I thought this made for a perfect pairing. We are both reconciling sides of the same prism, in our own ways and mediums. I resolved to make sure my photographs were not printed larger than her paintings. I conceived that monochrome would lift up her stunning colors and not pollute the gallery with color. I ordered elegant framing, all white, clean, and humble - and the pieces are a nice contrast to the black and white starkness my work leans into.

trash.wall
Months later - 2 months out from the opening, you ask to see my work as we must begin PR and be prepared for magazines and various media. I send you a digital version of my exhibit. Titled, finalized pieces - all under the show title Nashville is Dead. I perceive this overly fatalistic sentiment everywhere. It is about the psychology of change in this city, and how it ties perhaps to our own sense of mortality, marked by what we see around us.
I also sent a video piece for the show - a 3 minute black and white abstracted video of footage taken from Madison Mill at Charlotte Avenue and 42nd, days before it was demolished. It is a swan song to those few places left in the city that artists could explore, and create work without fear or judgment.

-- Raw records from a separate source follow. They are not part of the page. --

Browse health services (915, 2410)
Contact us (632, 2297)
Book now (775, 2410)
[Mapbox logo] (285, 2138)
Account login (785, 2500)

I have seen Charlotte Pike evolve into a burgeoning “corridor” of welcome new life, although born in mostly lifeless, contrivedly angular architecture of a pseudo industrial aesthetic. Not to say new buildings will not have valid use and benefit, but the former Madison Mill abandoned industrial site at Charlotte Pike and 42nd Ave was a fascinating secret creative space. It yielded countless new lives in the form of creative projects on the outside of the shiny new Nashville. Artists would explore and seek out spaces inside this decaying labyrinth to create.

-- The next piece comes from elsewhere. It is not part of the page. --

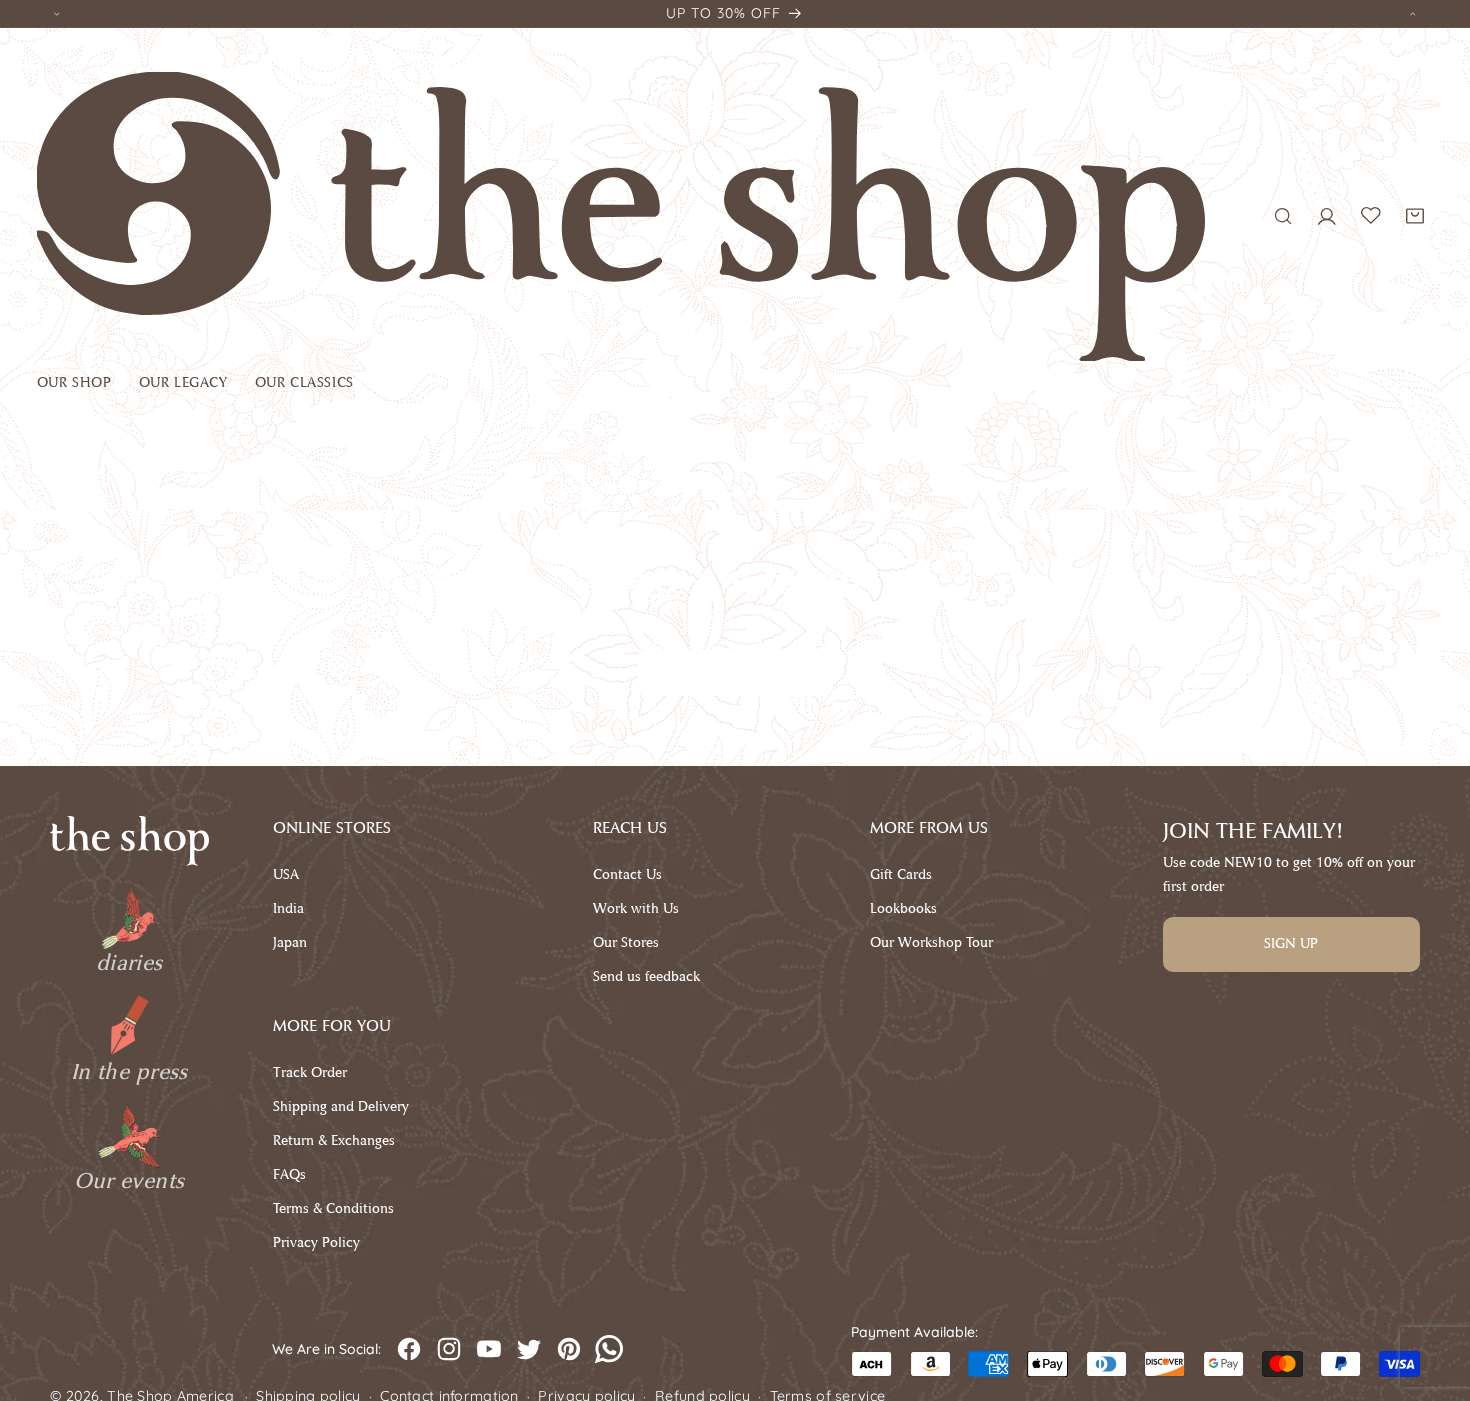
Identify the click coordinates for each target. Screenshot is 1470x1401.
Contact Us (627, 874)
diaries (129, 963)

I set out to document the site as inevitable demolition neared.
This day of filming, a young woman was inside the crumbling hangars dancing unabashedly, alone and free in the space as I filmed. A group of hip hop artists were scaling the rooftops to shoot a music video.
They likely didn’t know this space was about to vanish.
Everything seen here in this piece was demolished just days later.
I realize now that I should have seen it coming when you informed me you are pulling my show, and claim that the pairing does not work with my work and the landscape painter's work. I am shocked first, because I went to such great lengths to be hyper-deferential to her work. Further, you say the title "Nashville is Dead" is a problem for the gallery.
All of this, and likely other motivations unspoken - like being a marketable, safe gallery to appease rich people - were not said, but I heard them as they reverberated through the rehabbed warehouse I was in when I found out.

solitude
How do you ask someone to create work to show, then take an opinion on their work to the end of nixing it?
Did you consider the countless hours of time taken in thinking of, conceiving, doing, and ultimately paying for framing all of this work?
Are you a true art gallery? Or is this all a retail art ruse?
In the case of what your gallery was to me, and what it is now - a part of the Nashville I knew is dead.
Mark Rothko gave away the Seagrams commission pieces he did after he was told they were too dark and sullen in their maroon on black colors, and he realized the common people would not be able to see them in their Four Seasons hotel home. So, he returned the money, and donated the paintings to three different museums.
I will find a home for these photographs. I just wish I hadn't framed them. I generally hate most frames. I thought your gallery would appreciate it.